The yard is also used by rail cars that are floated across the bay by the New York Cross Harbor Railroad, which uses the old Bush Terminal carfloat apron at the foot of 51st Street to the north and brings the cars down First Avenue and through the Brooklyn Army Terminal to the 65th Street Yard. During the 1999 renovation of the rail yard, the NYCH considered moving their operations to the 65th Street yard and the 65th Street floatbridges were rebuilt to handle the larger railcars being used at the time. However, the move never took place and the floatbridges at 65th Street remained unused.

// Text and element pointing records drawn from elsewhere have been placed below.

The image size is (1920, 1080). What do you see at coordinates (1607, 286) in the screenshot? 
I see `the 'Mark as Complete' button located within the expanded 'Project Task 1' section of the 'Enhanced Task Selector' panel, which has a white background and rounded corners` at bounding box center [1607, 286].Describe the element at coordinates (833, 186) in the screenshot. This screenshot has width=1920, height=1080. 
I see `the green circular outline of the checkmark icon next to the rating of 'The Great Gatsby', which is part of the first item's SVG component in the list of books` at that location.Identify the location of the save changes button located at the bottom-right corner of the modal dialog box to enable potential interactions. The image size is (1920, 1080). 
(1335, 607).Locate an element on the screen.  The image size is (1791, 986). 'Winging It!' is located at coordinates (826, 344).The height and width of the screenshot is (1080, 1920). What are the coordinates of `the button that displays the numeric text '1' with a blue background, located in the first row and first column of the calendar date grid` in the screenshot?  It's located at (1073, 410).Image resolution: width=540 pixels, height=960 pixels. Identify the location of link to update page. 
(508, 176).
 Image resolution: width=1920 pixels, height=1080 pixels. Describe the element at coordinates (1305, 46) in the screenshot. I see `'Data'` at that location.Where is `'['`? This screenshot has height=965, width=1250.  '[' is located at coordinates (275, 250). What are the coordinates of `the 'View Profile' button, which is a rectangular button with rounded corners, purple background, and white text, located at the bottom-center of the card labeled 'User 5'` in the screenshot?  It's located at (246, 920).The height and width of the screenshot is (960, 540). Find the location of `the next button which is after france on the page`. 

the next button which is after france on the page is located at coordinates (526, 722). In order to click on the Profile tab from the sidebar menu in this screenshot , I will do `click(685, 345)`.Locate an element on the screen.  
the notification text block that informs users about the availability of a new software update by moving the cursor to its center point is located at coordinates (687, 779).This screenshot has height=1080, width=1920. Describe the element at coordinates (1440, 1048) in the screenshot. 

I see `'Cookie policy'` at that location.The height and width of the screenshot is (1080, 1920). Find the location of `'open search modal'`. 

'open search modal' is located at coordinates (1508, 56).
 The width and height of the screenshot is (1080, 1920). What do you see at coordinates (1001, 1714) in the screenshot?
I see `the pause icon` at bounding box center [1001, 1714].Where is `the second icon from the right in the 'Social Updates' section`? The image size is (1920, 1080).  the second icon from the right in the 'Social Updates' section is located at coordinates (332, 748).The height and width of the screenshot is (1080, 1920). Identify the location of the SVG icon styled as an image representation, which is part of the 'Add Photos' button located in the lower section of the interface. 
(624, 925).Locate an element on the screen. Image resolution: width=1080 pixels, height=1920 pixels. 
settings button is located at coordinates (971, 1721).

There have been dreams for over a century of a tunnel between Brooklyn and New Jersey, with more specific proposals in recent years for a freight rail tunnel under New York harbor to connect the Greenville Branch in Jersey City to the Bay Ridge line. Rail cargo from the south and west currently must either be offloaded to trucks in New Jersey (further clogging NYC's roads and bridges) or sent further up the river to the closest Hudson River crossing at Selkirk (adding significant time and expense to shipments). The eastern portal of the tunnel would be to the west of the Bay Ridge Yard, probably between 8th and 13th Avenues. Consideration has also been given to a tunnel that would provide a subway connection to Staten Island as well as adapting the entire Bay Ridge Line as part of a new Circumferential Subway Line that would wrap around Brooklyn and Queens and provide direct service over Wards Island into the Bronx.